■ Set problem ■
Reproduce the listing below, swapping "back arrow" for "return arrow" and leaving everything else unchanged.

— BEGIN Dataset excerpts —

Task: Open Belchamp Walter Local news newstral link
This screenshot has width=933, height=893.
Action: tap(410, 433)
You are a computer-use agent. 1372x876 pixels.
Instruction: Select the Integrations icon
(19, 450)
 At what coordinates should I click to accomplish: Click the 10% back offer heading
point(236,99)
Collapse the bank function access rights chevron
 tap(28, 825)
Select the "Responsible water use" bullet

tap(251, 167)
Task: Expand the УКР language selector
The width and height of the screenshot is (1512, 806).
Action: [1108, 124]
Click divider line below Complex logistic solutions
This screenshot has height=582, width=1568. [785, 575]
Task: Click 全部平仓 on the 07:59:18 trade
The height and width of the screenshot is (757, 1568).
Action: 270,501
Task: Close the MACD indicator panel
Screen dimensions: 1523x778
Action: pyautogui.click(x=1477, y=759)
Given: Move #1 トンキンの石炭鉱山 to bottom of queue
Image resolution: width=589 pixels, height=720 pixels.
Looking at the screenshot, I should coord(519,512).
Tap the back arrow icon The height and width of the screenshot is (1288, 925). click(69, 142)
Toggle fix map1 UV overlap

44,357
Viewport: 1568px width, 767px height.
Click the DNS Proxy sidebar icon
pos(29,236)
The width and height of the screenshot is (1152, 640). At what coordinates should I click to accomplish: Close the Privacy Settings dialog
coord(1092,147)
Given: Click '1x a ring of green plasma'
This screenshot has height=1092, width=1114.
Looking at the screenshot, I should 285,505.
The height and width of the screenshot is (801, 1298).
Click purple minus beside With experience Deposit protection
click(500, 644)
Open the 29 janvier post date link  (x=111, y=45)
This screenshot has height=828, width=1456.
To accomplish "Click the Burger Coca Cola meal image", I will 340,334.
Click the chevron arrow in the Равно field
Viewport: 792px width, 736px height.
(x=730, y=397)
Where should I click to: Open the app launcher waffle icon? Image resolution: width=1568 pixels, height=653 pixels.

— END Dataset excerpts —

■ Result of this task ■
Task: Open Belchamp Walter Local news newstral link
This screenshot has width=933, height=893.
Action: tap(410, 433)
You are a computer-use agent. 1372x876 pixels.
Instruction: Select the Integrations icon
(19, 450)
 At what coordinates should I click to accomplish: Click the 10% back offer heading
point(236,99)
Collapse the bank function access rights chevron
 tap(28, 825)
Select the "Responsible water use" bullet

tap(251, 167)
Task: Expand the УКР language selector
The width and height of the screenshot is (1512, 806).
Action: [1108, 124]
Click divider line below Complex logistic solutions
This screenshot has height=582, width=1568. [785, 575]
Task: Click 全部平仓 on the 07:59:18 trade
The height and width of the screenshot is (757, 1568).
Action: 270,501
Task: Close the MACD indicator panel
Screen dimensions: 1523x778
Action: pyautogui.click(x=1477, y=759)
Given: Move #1 トンキンの石炭鉱山 to bottom of queue
Image resolution: width=589 pixels, height=720 pixels.
Looking at the screenshot, I should coord(519,512).
Tap the return arrow icon The height and width of the screenshot is (1288, 925). click(69, 142)
Toggle fix map1 UV overlap

44,357
Viewport: 1568px width, 767px height.
Click the DNS Proxy sidebar icon
pos(29,236)
The width and height of the screenshot is (1152, 640). At what coordinates should I click to accomplish: Close the Privacy Settings dialog
coord(1092,147)
Given: Click '1x a ring of green plasma'
This screenshot has height=1092, width=1114.
Looking at the screenshot, I should 285,505.
The height and width of the screenshot is (801, 1298).
Click purple minus beside With experience Deposit protection
click(500, 644)
Open the 29 janvier post date link  (x=111, y=45)
This screenshot has height=828, width=1456.
To accomplish "Click the Burger Coca Cola meal image", I will 340,334.
Click the chevron arrow in the Равно field
Viewport: 792px width, 736px height.
(x=730, y=397)
Where should I click to: Open the app launcher waffle icon? Image resolution: width=1568 pixels, height=653 pixels.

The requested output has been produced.